December 24, 2007 080783176X 978-0807831762
Immediately after the Civil War, white women across the South organized to retrieve and rebury the remains of Confederate soldiers scattered throughout the region. In Virginia alone, these Ladies' Memorial Associations (LMAs) relocated and reinterred the remains of more than 72,000 soldiers, nearly 28 percent of the 260,000 Confederate soldiers who perished in the war. Challenging the notion that southern white women were peripheral to the Lost Cause movement until the 1890s, Caroline Janney restores these women's place in the historical narrative by exploring their role as the creators and purveyors of Confederate tradition between 1865 and 1915.

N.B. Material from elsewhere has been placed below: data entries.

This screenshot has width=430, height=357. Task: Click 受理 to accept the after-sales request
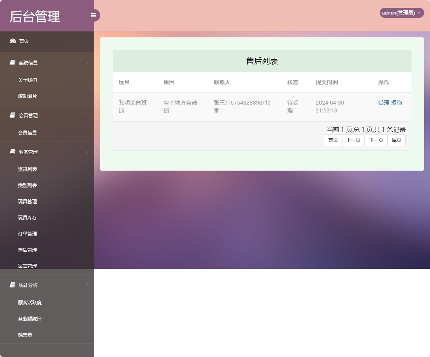tap(383, 103)
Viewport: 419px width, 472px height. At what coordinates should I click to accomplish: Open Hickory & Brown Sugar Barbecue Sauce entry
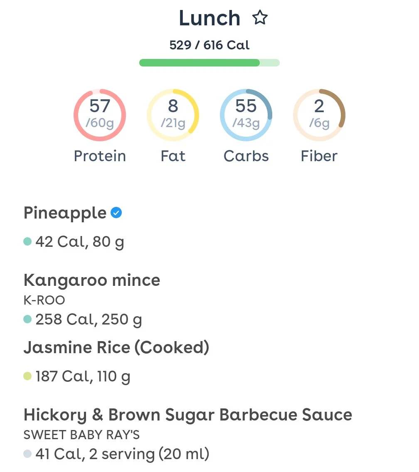210,434
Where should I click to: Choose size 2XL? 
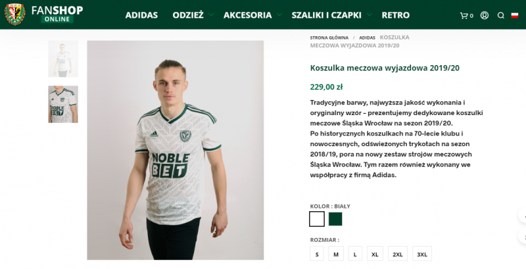click(x=398, y=254)
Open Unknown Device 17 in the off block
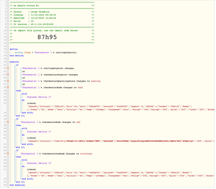Viewport: 216px width, 189px height. click(x=39, y=132)
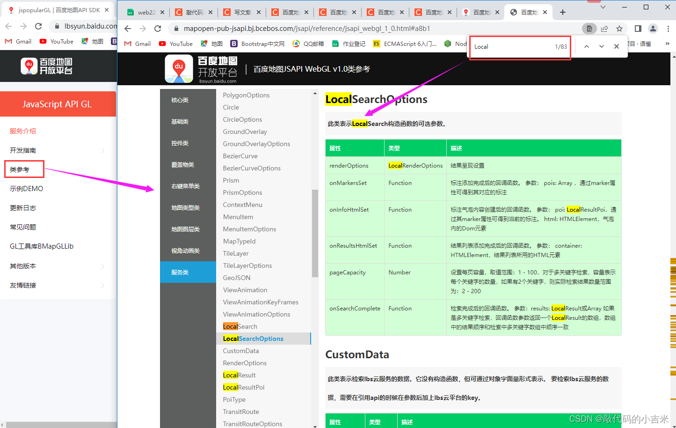
Task: Jump to next match with the down arrow
Action: coord(602,46)
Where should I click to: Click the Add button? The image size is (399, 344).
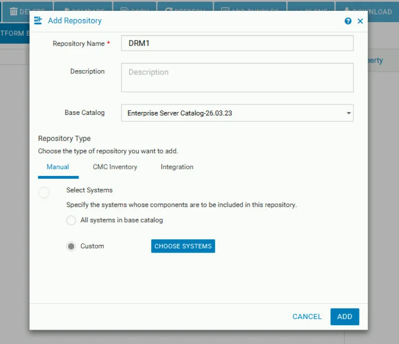click(344, 317)
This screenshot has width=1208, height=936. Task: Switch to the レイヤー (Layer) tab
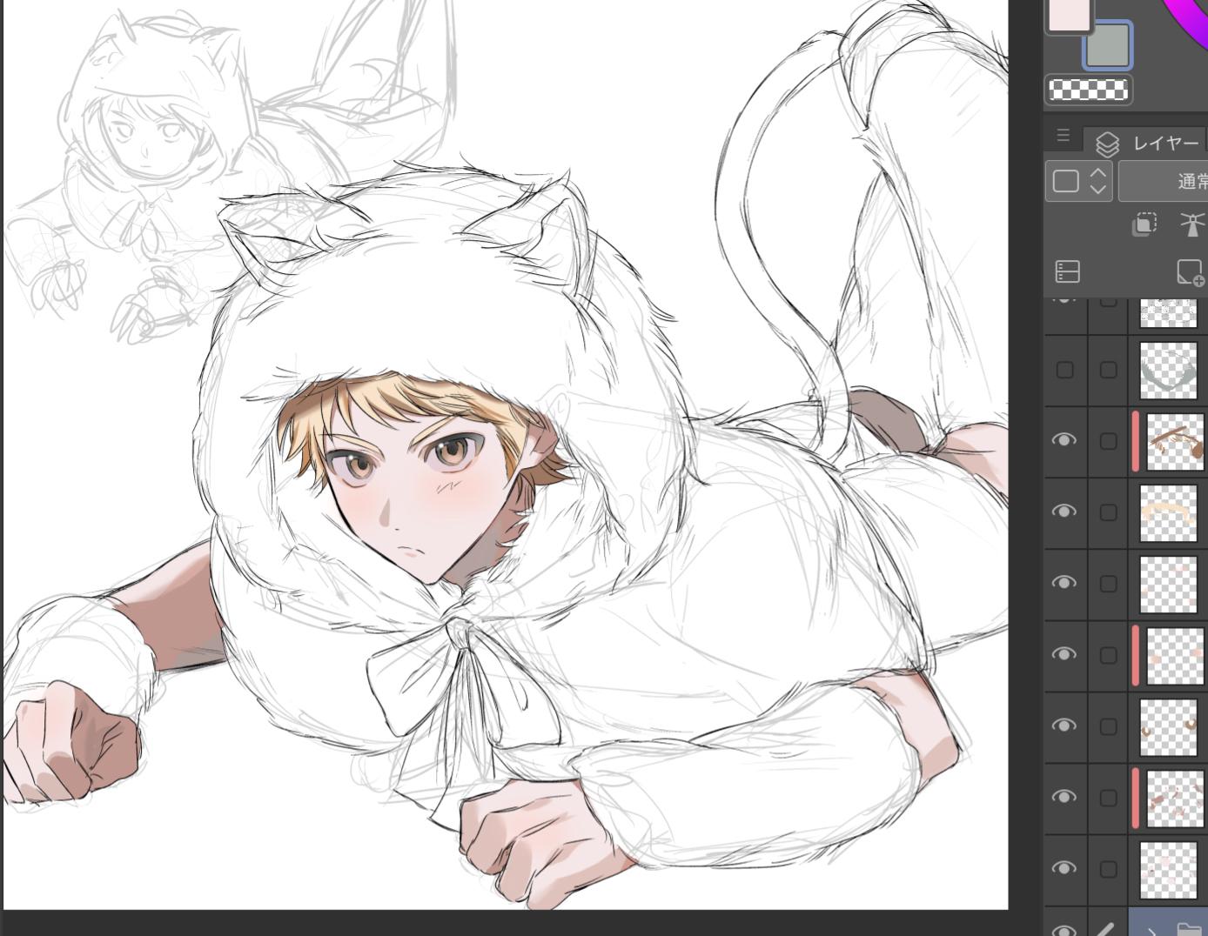tap(1147, 144)
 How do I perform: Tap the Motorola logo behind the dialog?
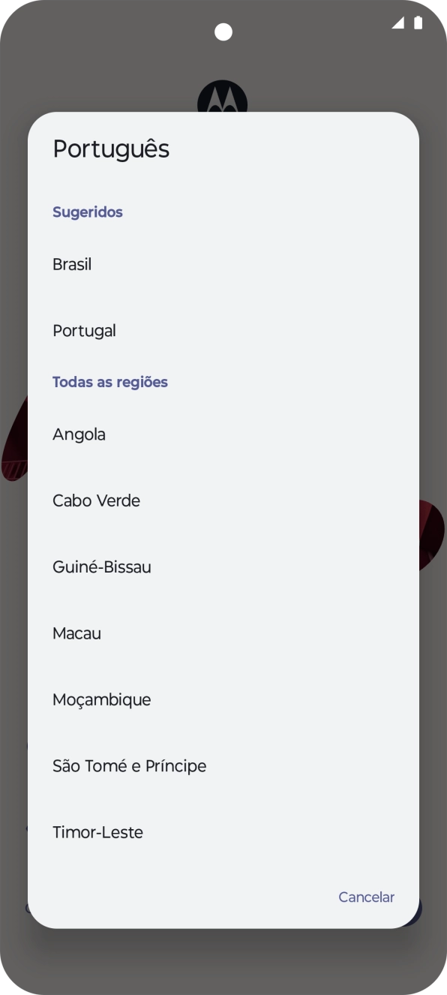tap(223, 98)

Although not considered "political" or "public actors," upper- and middle-class white women carried out deeply political acts by preparing elaborate burials and holding Memorial Days in a region still occupied by northern soldiers. Janney argues that in identifying themselves as mothers and daughters in mourning, LMA members crafted a sympathetic Confederate position that Republicans, northerners, and, in some cases, southern African Americans could find palatable. Long before national groups such as the Women's Christian Temperance Union and the United Daughters of the Confederacy were established, Janney shows, local LMAs were earning sympathy for lost Confederates. Janney's exploration introduces new ways in which gender played a vital role in shaping the politics, culture, and society of the late nineteenth-century South.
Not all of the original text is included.